● EXERCISE BRIEF
Answer these questions from the surprise billing article below.
1. Who are the two senators behind the Lower Health Care Costs Act of 2019?
2. Which outlet published an extensive investigation into hospital billing?
3. Besides ending surprise billing, which two policies does the article name as ones everyone nominally supports but Congress has failed to address?

● SELECTED PASSAGE
+++++

Congress Has A New Bill To Ban Surprise Billing, And It May Actually Pass

A new bill would crack down on secretive contract clauses that drive up hospital costs and hide the details from patients.

A new Senate bill would ban the practice of hitting hospital patients with surprise medical bills, in what could be Congress’s signature (and perhaps only) health reform of the Trump era.

The bipartisan Lower Health Care Costs Act of 2019 from Senate Health Committee chair Lamar Alexander and ranking Democrat Patty Murray would end “surprise billing,” the common phenomenon whereby someone goes to a hospital inside their insurance network but is hit by a large bill afterward because people working at the hospital are out of network.

People in distress who need medical help typically don’t have the time or wherewithal to sort out whether every doctor or specialist who treats them is in network. The issue gained national attention after Vox published an extensive investigation into hospital billing and told countless stories of people who thought they were covered being charged thousands of dollars.

Like taking on drug companies and lowering insurance costs, ending surprise billing is a policy everyone nominally supports yet Congress has consistently failed to address. As powerful lobby groups push competing solutions, bipartisan deals almost inevitably break down. But the surprise billing bill could be an exception.

+++++

● COLLECTED DATA

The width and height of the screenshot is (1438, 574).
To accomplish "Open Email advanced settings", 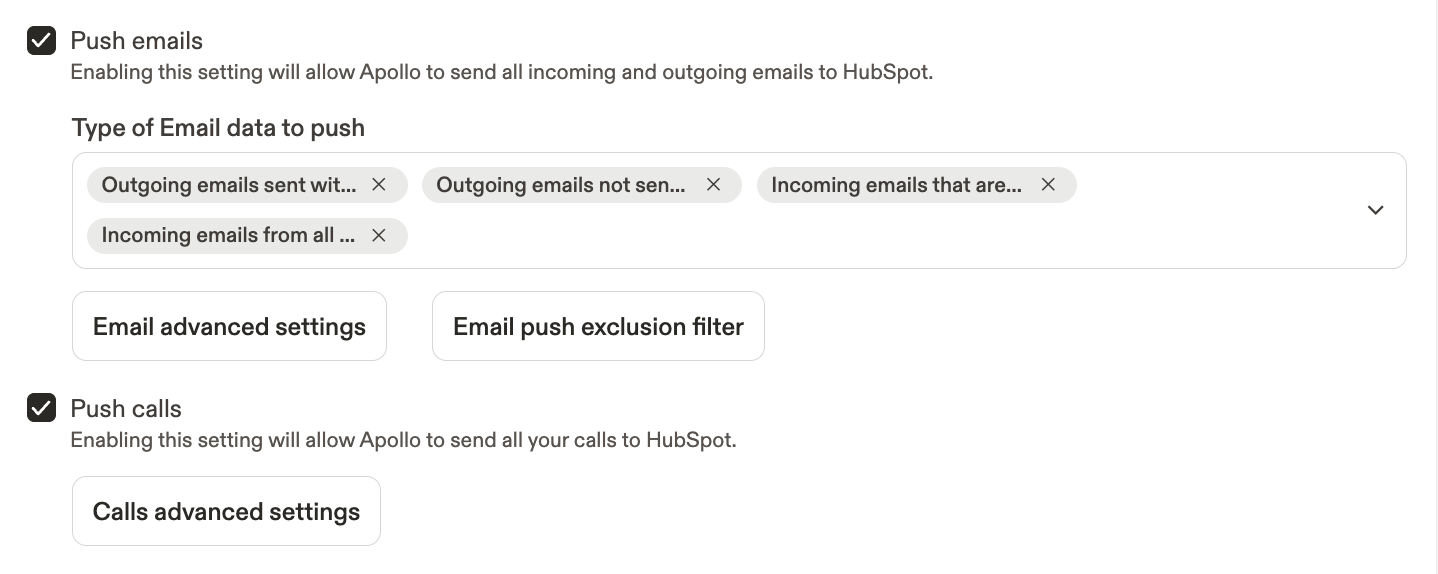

+++++

● ANSWER SECTION
1. Senate Health Committee chair Lamar Alexander and ranking Democrat Patty Murray.
2. Vox.
3. Taking on drug companies and lowering insurance costs.